* Records for this exercise *
_ _ _ _ _
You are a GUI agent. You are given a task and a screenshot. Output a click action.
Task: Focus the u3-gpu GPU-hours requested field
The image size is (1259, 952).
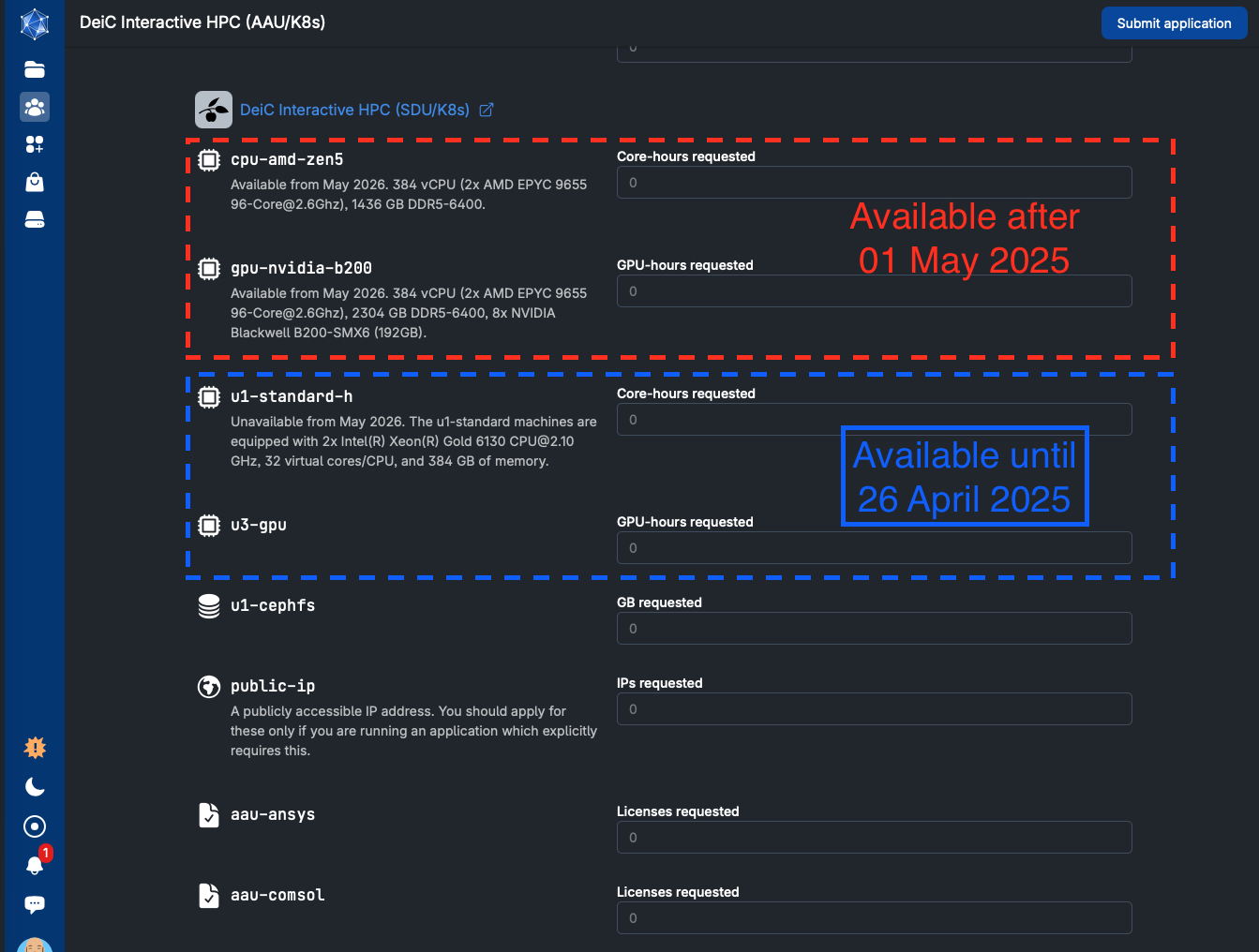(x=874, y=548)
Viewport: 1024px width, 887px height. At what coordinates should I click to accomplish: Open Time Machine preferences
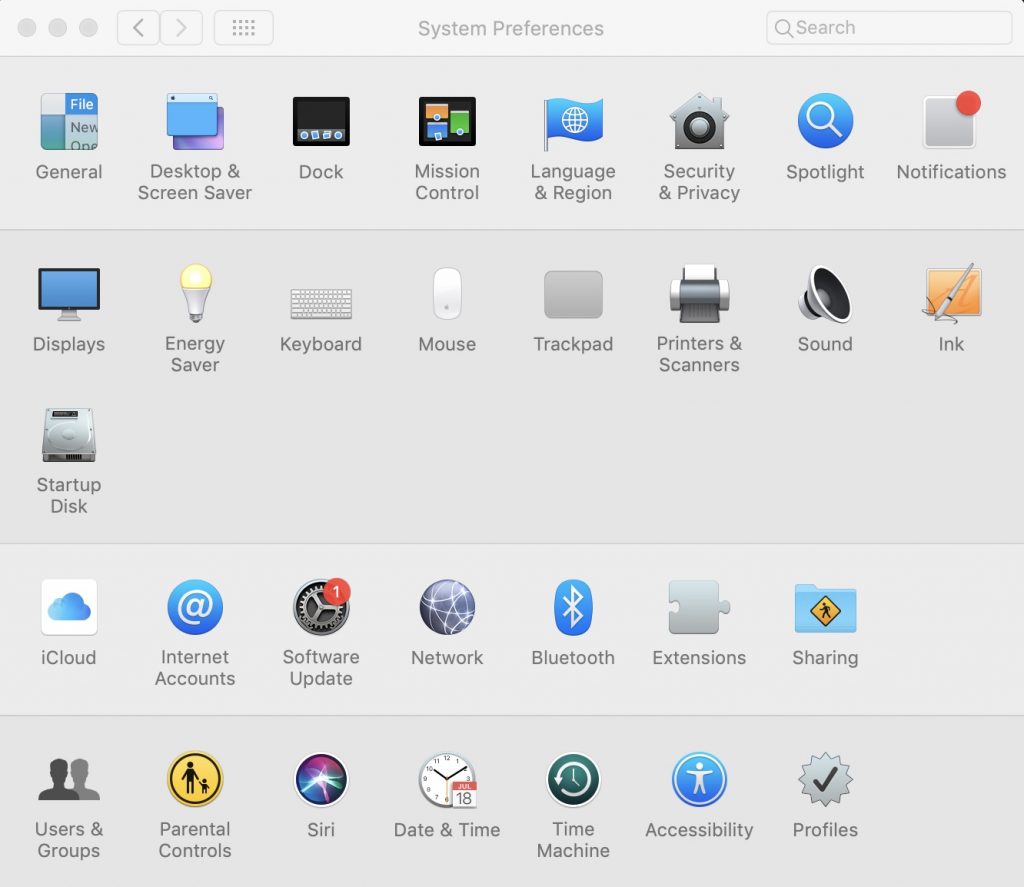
_ _ _ _ _
* Task instructions *
No pictures belong in the copy. Repeat the listing above exactly.

* Exercise response *
You are a GUI agent. You are given a task and a screenshot. Output a click action.
Task: Focus the u3-gpu GPU-hours requested field
The image size is (1259, 952).
(x=874, y=548)
Viewport: 1024px width, 887px height. At what coordinates should I click to accomplish: Open Time Machine preferences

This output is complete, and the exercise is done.